## DIRECTIONS
Reproduce every item below word for word.

## RECORDS TO PROCESS
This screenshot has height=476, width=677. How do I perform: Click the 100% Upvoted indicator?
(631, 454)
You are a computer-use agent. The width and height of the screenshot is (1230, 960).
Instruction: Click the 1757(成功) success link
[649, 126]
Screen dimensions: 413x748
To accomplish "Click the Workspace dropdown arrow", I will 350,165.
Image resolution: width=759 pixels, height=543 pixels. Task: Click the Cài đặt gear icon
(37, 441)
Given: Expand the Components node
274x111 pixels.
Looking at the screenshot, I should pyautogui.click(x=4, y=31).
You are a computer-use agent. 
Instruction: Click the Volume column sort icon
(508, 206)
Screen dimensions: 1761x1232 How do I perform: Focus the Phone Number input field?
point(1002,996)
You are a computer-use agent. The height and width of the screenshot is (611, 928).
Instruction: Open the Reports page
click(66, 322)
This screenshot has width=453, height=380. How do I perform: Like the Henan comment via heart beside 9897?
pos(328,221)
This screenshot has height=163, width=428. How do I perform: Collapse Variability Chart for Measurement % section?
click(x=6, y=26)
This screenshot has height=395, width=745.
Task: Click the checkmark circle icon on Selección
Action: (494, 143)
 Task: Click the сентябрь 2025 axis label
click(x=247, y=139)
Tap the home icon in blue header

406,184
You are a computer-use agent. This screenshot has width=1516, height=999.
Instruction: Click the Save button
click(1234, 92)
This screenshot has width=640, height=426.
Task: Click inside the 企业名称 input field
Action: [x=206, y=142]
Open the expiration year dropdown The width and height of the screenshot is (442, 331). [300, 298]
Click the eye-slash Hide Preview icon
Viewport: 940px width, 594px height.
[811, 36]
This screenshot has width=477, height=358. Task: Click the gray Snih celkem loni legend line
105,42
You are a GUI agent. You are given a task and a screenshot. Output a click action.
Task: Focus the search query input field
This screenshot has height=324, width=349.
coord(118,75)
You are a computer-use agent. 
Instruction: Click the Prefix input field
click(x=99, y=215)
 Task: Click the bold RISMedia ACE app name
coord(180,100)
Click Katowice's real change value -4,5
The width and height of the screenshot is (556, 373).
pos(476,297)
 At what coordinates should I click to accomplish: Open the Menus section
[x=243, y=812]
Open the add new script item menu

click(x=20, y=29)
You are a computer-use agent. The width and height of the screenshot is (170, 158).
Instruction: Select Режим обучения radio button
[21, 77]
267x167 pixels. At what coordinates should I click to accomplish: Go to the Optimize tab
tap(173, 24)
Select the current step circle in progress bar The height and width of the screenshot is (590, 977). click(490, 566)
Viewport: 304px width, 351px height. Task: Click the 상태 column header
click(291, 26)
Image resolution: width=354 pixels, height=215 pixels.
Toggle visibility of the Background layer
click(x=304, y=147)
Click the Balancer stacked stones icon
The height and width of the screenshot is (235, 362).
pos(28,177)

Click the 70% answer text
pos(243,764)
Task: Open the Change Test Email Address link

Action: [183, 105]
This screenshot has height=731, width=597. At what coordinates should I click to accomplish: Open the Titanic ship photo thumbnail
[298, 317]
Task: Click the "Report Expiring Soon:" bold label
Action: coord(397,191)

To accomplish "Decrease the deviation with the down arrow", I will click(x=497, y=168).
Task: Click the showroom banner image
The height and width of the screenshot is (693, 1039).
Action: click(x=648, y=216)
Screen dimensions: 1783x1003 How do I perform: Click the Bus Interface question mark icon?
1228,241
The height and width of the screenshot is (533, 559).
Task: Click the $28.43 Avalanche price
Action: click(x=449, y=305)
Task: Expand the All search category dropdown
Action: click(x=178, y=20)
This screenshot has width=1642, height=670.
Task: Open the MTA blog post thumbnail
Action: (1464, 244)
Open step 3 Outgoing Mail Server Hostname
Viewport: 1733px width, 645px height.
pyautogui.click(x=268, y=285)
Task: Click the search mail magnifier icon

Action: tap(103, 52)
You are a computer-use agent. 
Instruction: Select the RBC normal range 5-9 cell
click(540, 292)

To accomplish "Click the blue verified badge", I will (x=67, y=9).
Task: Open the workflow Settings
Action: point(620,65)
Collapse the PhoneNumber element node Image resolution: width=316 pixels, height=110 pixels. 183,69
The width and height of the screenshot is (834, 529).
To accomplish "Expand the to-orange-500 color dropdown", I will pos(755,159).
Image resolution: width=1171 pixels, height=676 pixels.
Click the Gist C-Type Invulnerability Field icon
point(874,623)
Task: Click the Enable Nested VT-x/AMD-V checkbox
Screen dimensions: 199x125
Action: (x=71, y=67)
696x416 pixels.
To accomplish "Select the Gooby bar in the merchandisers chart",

## WRITTEN ANSWER
This screenshot has height=476, width=677. How do I perform: Click the 100% Upvoted indicator?
(631, 454)
You are a computer-use agent. The width and height of the screenshot is (1230, 960).
Instruction: Click the 1757(成功) success link
[649, 126]
Screen dimensions: 413x748
To accomplish "Click the Workspace dropdown arrow", I will 350,165.
Image resolution: width=759 pixels, height=543 pixels. Task: Click the Cài đặt gear icon
(37, 441)
Given: Expand the Components node
274x111 pixels.
Looking at the screenshot, I should pyautogui.click(x=4, y=31).
You are a computer-use agent. 
Instruction: Click the Volume column sort icon
(508, 206)
Screen dimensions: 1761x1232 How do I perform: Focus the Phone Number input field?
point(1002,996)
You are a computer-use agent. The height and width of the screenshot is (611, 928).
Instruction: Open the Reports page
click(66, 322)
This screenshot has width=453, height=380. How do I perform: Like the Henan comment via heart beside 9897?
pos(328,221)
This screenshot has height=163, width=428. How do I perform: Collapse Variability Chart for Measurement % section?
click(x=6, y=26)
This screenshot has height=395, width=745.
Task: Click the checkmark circle icon on Selección
Action: (494, 143)
 Task: Click the сентябрь 2025 axis label
click(x=247, y=139)
Tap the home icon in blue header

406,184
You are a computer-use agent. This screenshot has width=1516, height=999.
Instruction: Click the Save button
click(1234, 92)
This screenshot has width=640, height=426.
Task: Click inside the 企业名称 input field
Action: [x=206, y=142]
Open the expiration year dropdown The width and height of the screenshot is (442, 331). [300, 298]
Click the eye-slash Hide Preview icon
Viewport: 940px width, 594px height.
[811, 36]
This screenshot has width=477, height=358. Task: Click the gray Snih celkem loni legend line
105,42
You are a GUI agent. You are given a task and a screenshot. Output a click action.
Task: Focus the search query input field
This screenshot has height=324, width=349.
coord(118,75)
You are a computer-use agent. 
Instruction: Click the Prefix input field
click(x=99, y=215)
 Task: Click the bold RISMedia ACE app name
coord(180,100)
Click Katowice's real change value -4,5
The width and height of the screenshot is (556, 373).
pos(476,297)
 At what coordinates should I click to accomplish: Open the Menus section
[x=243, y=812]
Open the add new script item menu

click(x=20, y=29)
You are a computer-use agent. The width and height of the screenshot is (170, 158).
Instruction: Select Режим обучения radio button
[21, 77]
267x167 pixels. At what coordinates should I click to accomplish: Go to the Optimize tab
tap(173, 24)
Select the current step circle in progress bar The height and width of the screenshot is (590, 977). click(490, 566)
Viewport: 304px width, 351px height. Task: Click the 상태 column header
click(291, 26)
Image resolution: width=354 pixels, height=215 pixels.
Toggle visibility of the Background layer
click(x=304, y=147)
Click the Balancer stacked stones icon
The height and width of the screenshot is (235, 362).
pos(28,177)

Click the 70% answer text
pos(243,764)
Task: Open the Change Test Email Address link

Action: [183, 105]
This screenshot has height=731, width=597. At what coordinates should I click to accomplish: Open the Titanic ship photo thumbnail
[298, 317]
Task: Click the "Report Expiring Soon:" bold label
Action: coord(397,191)

To accomplish "Decrease the deviation with the down arrow", I will click(x=497, y=168).
Task: Click the showroom banner image
The height and width of the screenshot is (693, 1039).
Action: click(x=648, y=216)
Screen dimensions: 1783x1003 How do I perform: Click the Bus Interface question mark icon?
1228,241
The height and width of the screenshot is (533, 559).
Task: Click the $28.43 Avalanche price
Action: click(x=449, y=305)
Task: Expand the All search category dropdown
Action: click(x=178, y=20)
This screenshot has width=1642, height=670.
Task: Open the MTA blog post thumbnail
Action: (1464, 244)
Open step 3 Outgoing Mail Server Hostname
Viewport: 1733px width, 645px height.
pyautogui.click(x=268, y=285)
Task: Click the search mail magnifier icon

Action: tap(103, 52)
You are a computer-use agent. 
Instruction: Select the RBC normal range 5-9 cell
click(540, 292)

To accomplish "Click the blue verified badge", I will (x=67, y=9).
Task: Open the workflow Settings
Action: point(620,65)
Collapse the PhoneNumber element node Image resolution: width=316 pixels, height=110 pixels. 183,69
The width and height of the screenshot is (834, 529).
To accomplish "Expand the to-orange-500 color dropdown", I will pos(755,159).
Image resolution: width=1171 pixels, height=676 pixels.
Click the Gist C-Type Invulnerability Field icon
point(874,623)
Task: Click the Enable Nested VT-x/AMD-V checkbox
Screen dimensions: 199x125
Action: (x=71, y=67)
696x416 pixels.
To accomplish "Select the Gooby bar in the merchandisers chart",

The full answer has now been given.